Gezien vrouwen harder worden met ouder te worden krijgen ze meer aansluiting met de psychologie van de jong volwassen man.
Vandaar dat sommige vrouwen vallen op deze jongere mannen (en omgekeerd).
Daarenboven
laat haar ervaring en haar seksueel zelfvertrouwen haar toe zonder problemen deze jonge man te verleiden. Waar een man in
de midlifecrisis echter compleet het roer kan omgooien zal een vrouw slechts zeer zelden haar gezin nog verlaten. Voor haar
gaat het meer om de momenten die samen doorgebracht worden en om de spanning die dit meebrengt. Maar daar komen we verder
op terug.
Komt
daar nog bij dat veel vrouwen vallen voor de belangstelling die ze plots krijgen, nadat ze jaren nauwelijks of geen aandacht
hebben gekregen vanwege hun man. De meeste mannen die reeds jarenlang in een relatie zitten zijn zo gemakzuchtig geworden
dat ze er nauwelijks aan denken hun vrouw een compliment, laat staan aandacht, te schenken. De eerste de beste ”galante”
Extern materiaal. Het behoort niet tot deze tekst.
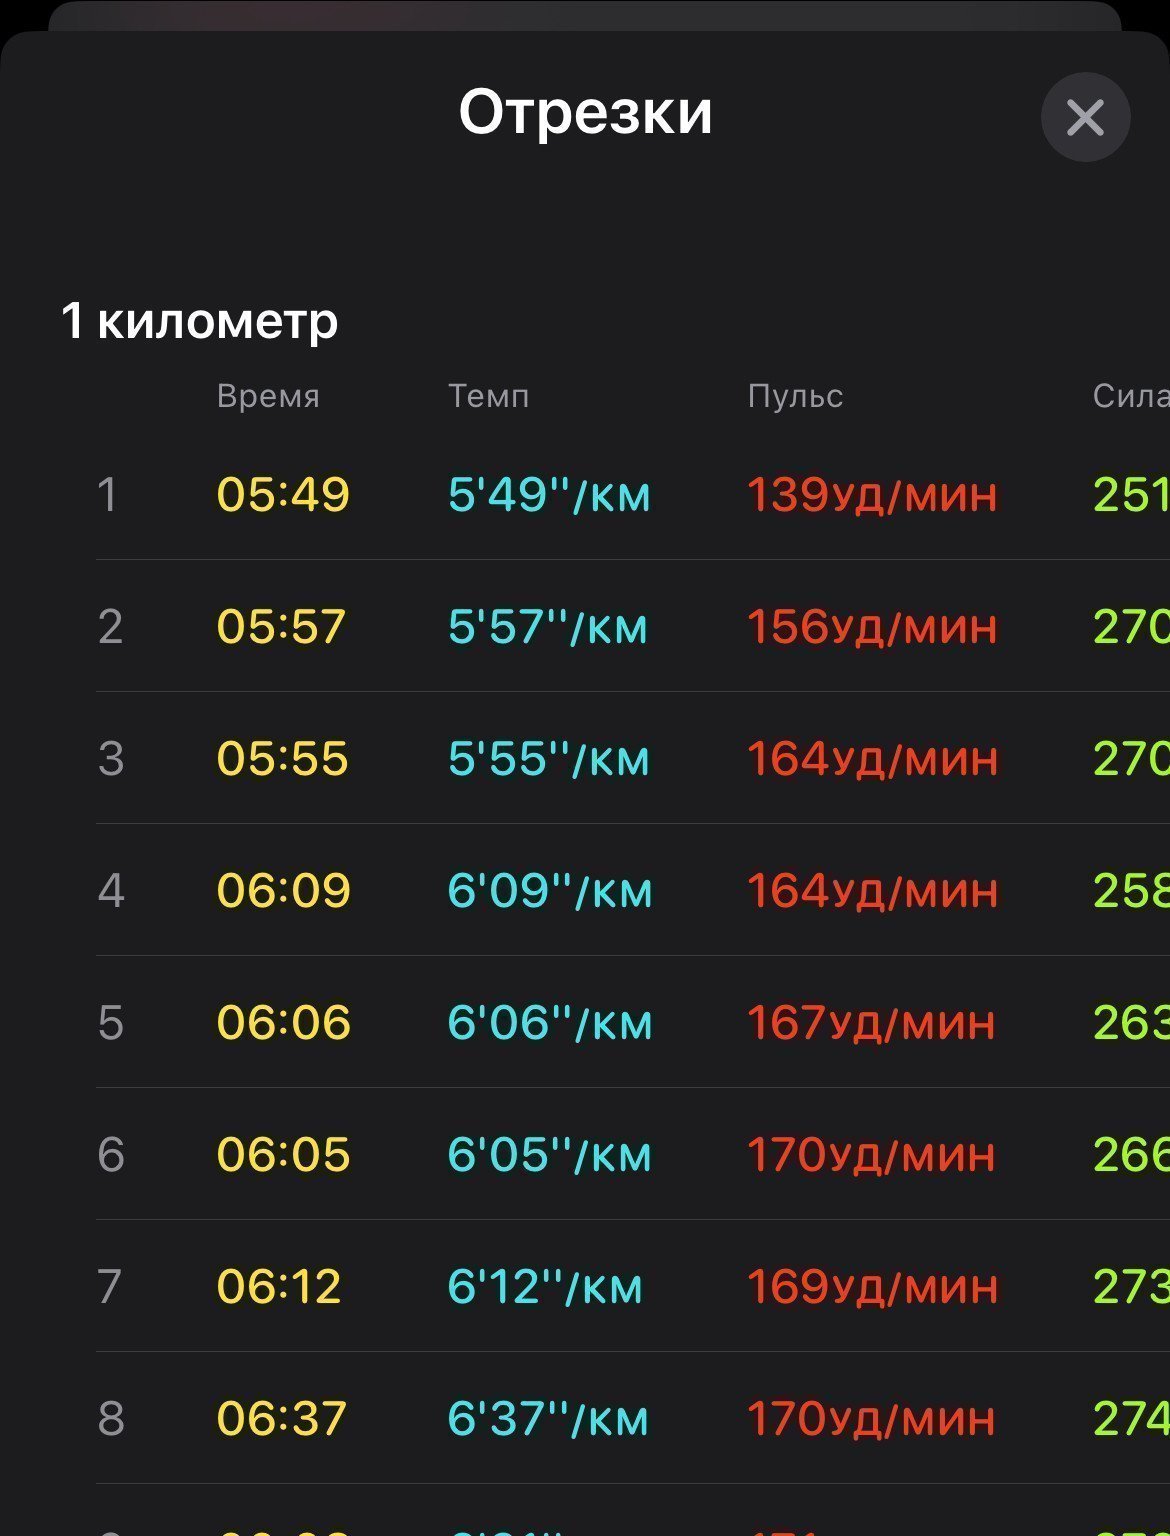Tap the 6'37''/км pace in row 8
1170x1536 pixels.
tap(548, 1418)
man die een vrouw op haar pad tegenkomt is dan ook een ware revelatie en heeft de appel maar voor het plukken.
Het
doet haar immers goed dat er nog eens iemand is die haar apprecieert om haarzelf en niet omdat ze de moeder of de vrouw is
van... We zien hier dus, weer eens, dat mensen, willen ze zich kunnen ontplooien,
er vaak goed aan doen zich onder de invloed en de vleugels van hun partner uit te werken.